- [Recorded information]
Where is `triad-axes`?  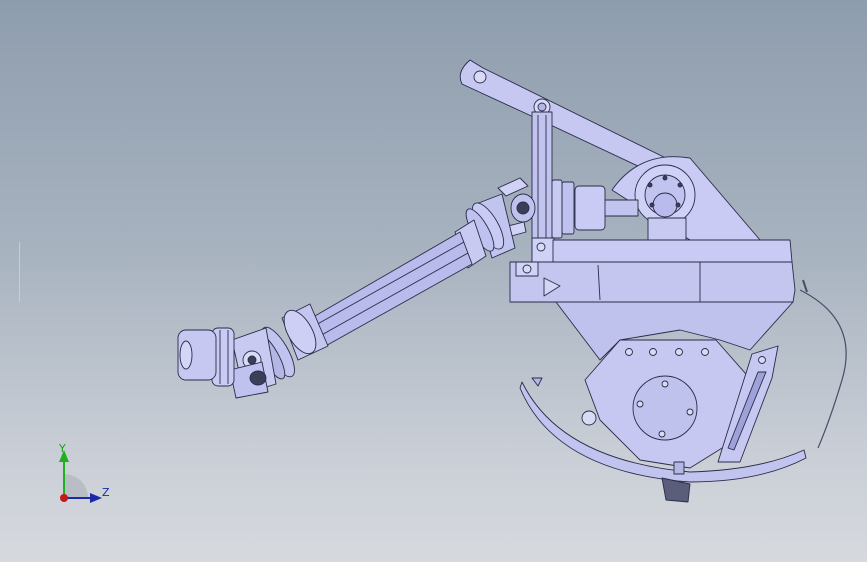 triad-axes is located at coordinates (80, 476).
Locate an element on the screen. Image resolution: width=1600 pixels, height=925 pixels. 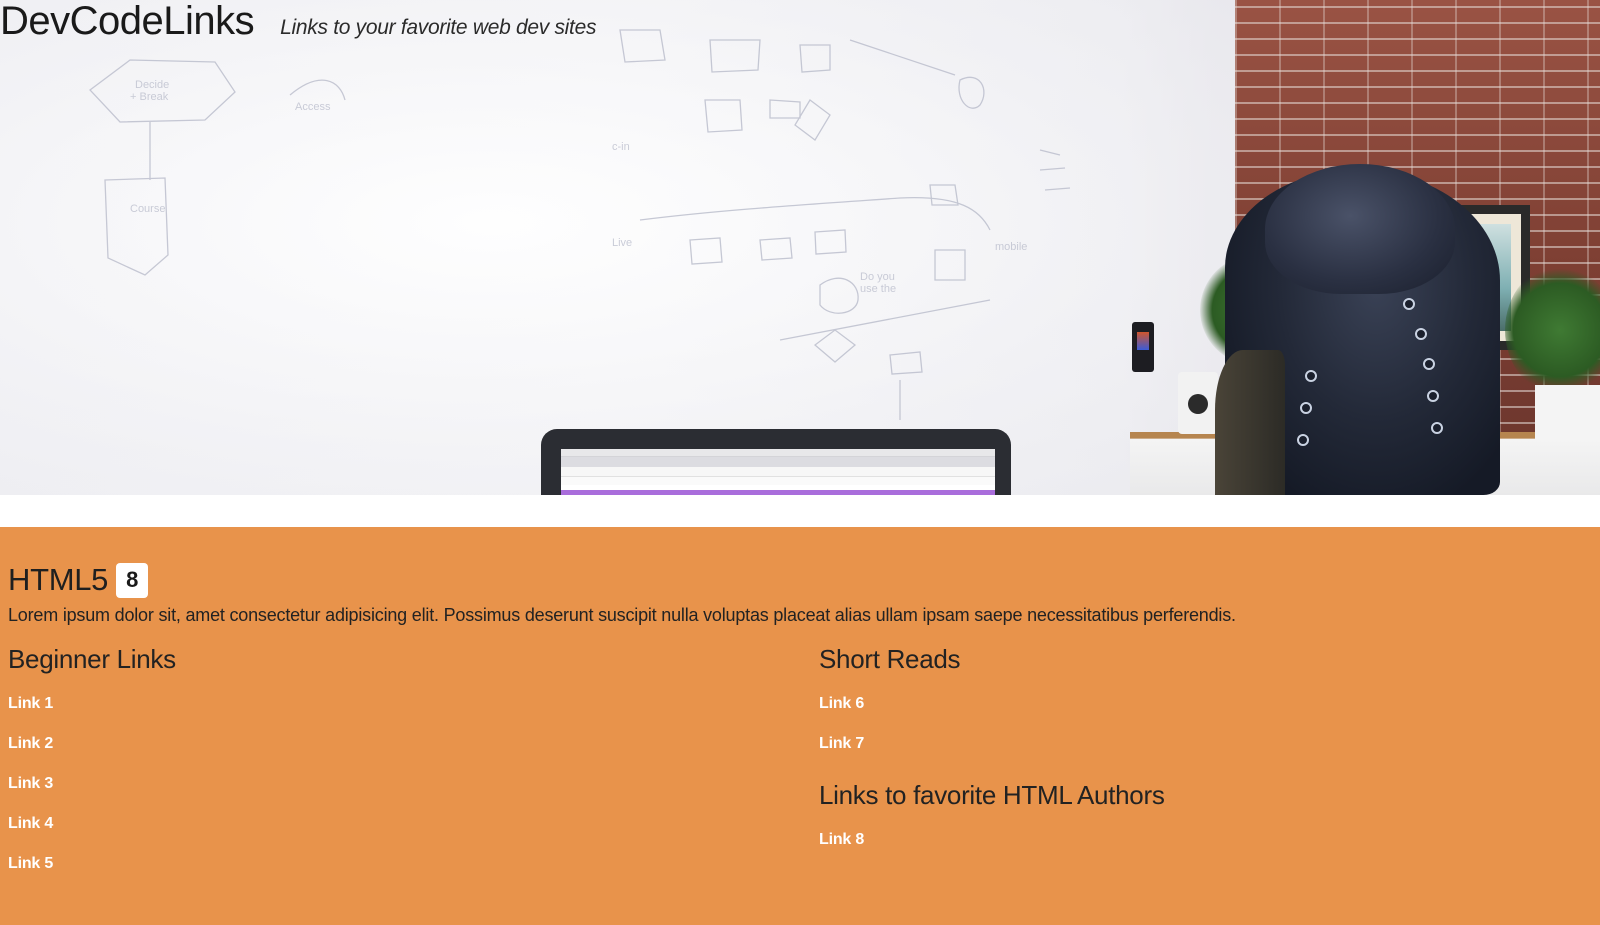
list-item: Link 5 is located at coordinates (414, 874).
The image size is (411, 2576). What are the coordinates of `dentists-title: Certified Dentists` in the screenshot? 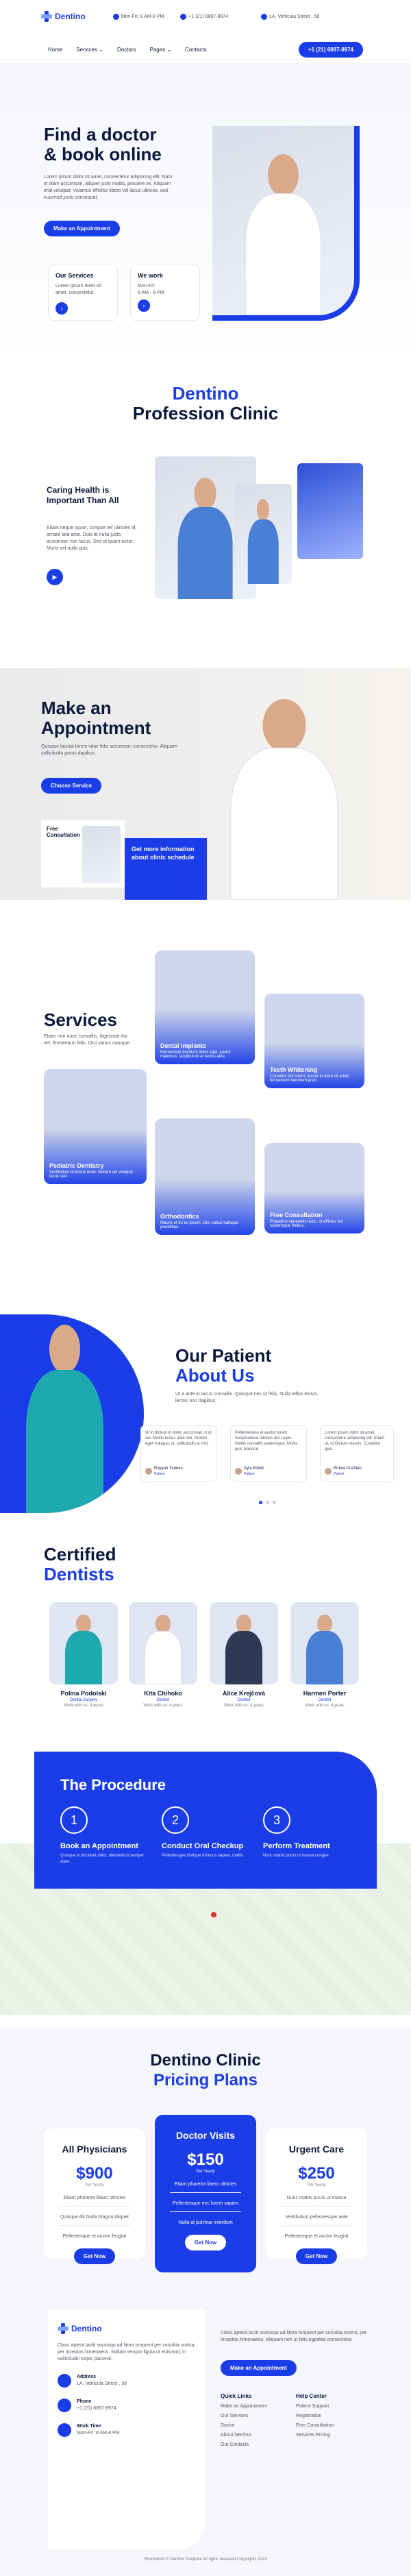 It's located at (80, 1564).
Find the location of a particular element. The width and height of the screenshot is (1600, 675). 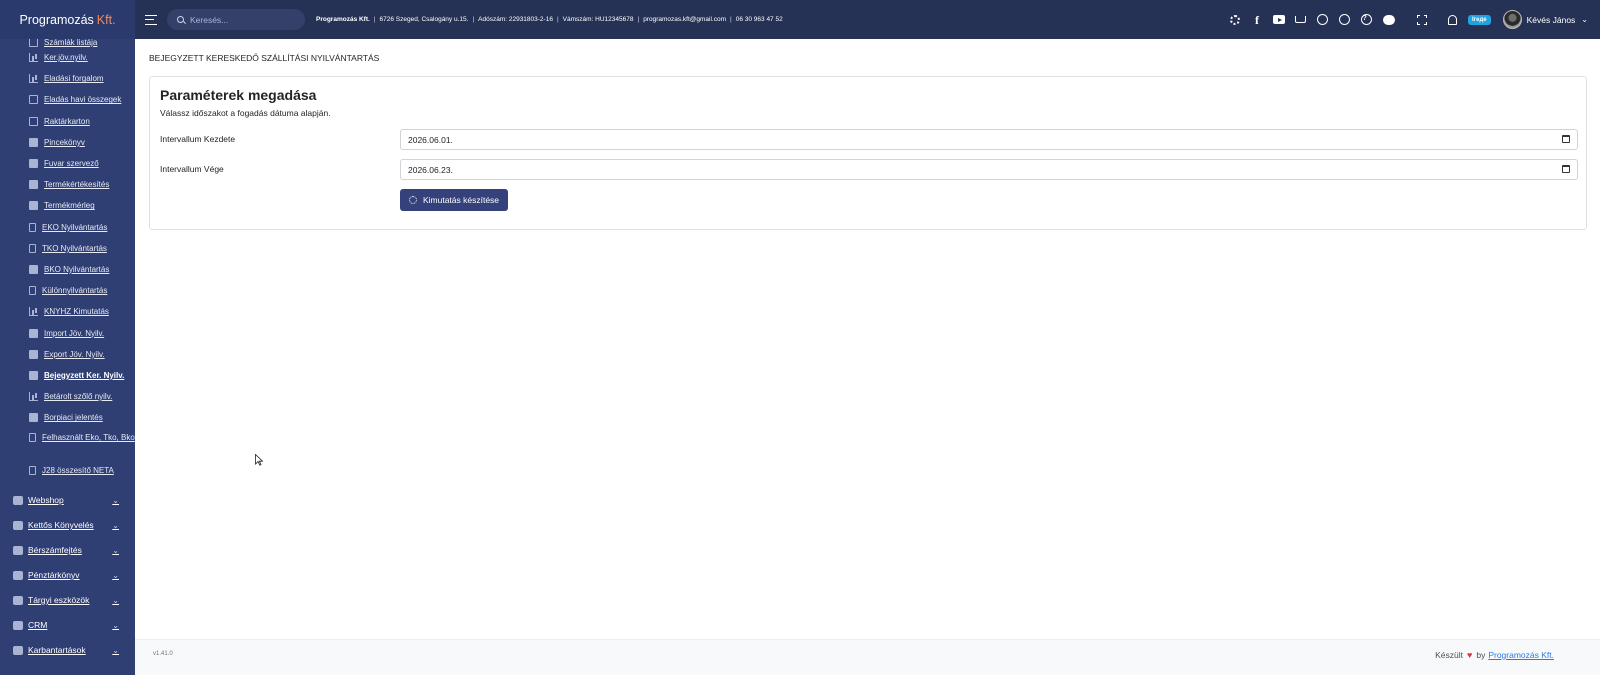

sidebar-section: Kettős Könyvelés ⌄ is located at coordinates (68, 526).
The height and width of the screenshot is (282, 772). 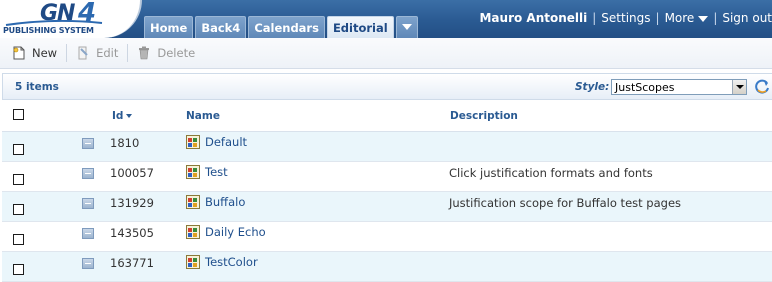 What do you see at coordinates (19, 53) in the screenshot?
I see `new-document-icon` at bounding box center [19, 53].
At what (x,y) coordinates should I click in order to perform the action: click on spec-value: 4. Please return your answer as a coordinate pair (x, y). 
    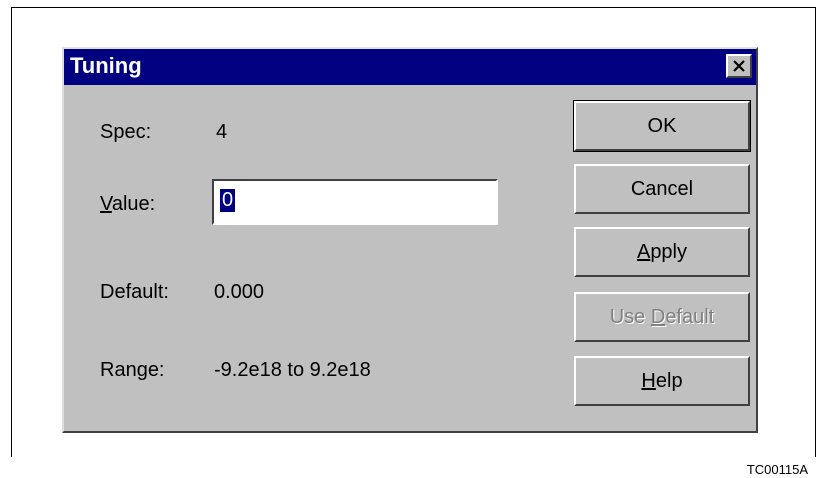
    Looking at the image, I should click on (222, 132).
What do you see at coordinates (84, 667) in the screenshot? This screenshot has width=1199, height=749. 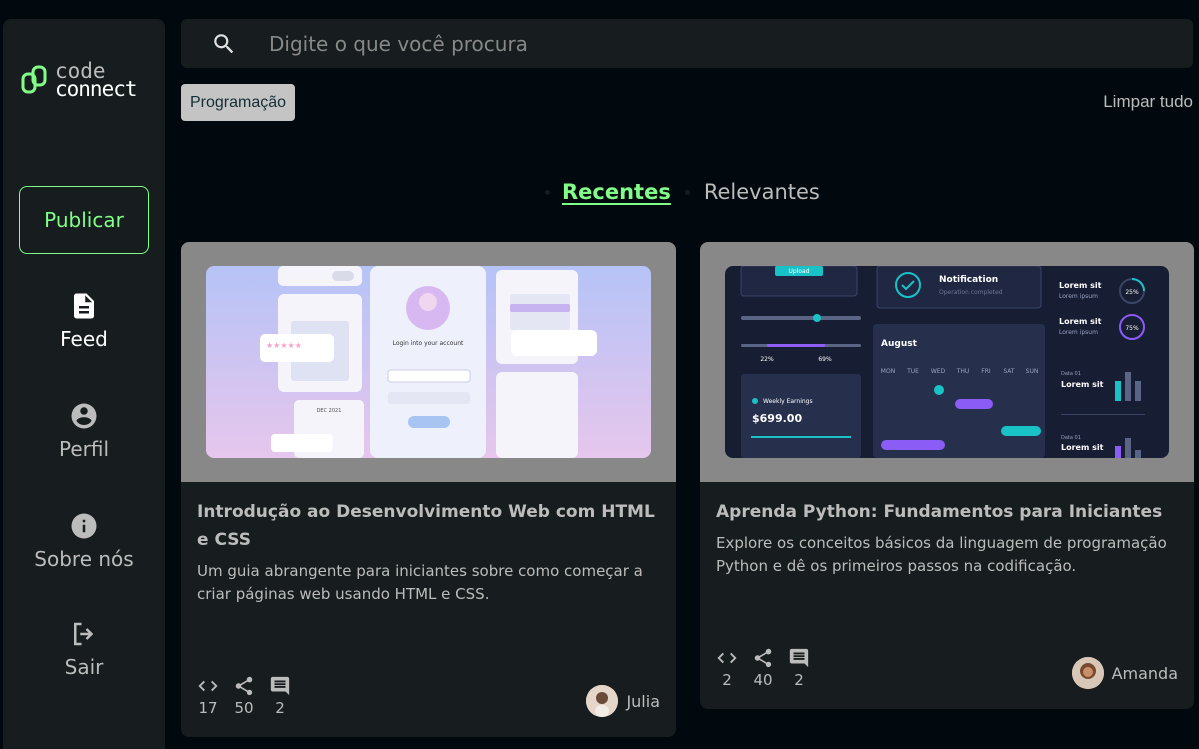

- [To-do item]
Identify every line in the items above that contains the word "should", and copy each of those lines.

- [Solution for this task]
At what (x,y) coordinates should I click in order to perform the action: click on spec-value: 4. Please return your answer as a coordinate pair (x, y). 
    Looking at the image, I should click on (222, 132).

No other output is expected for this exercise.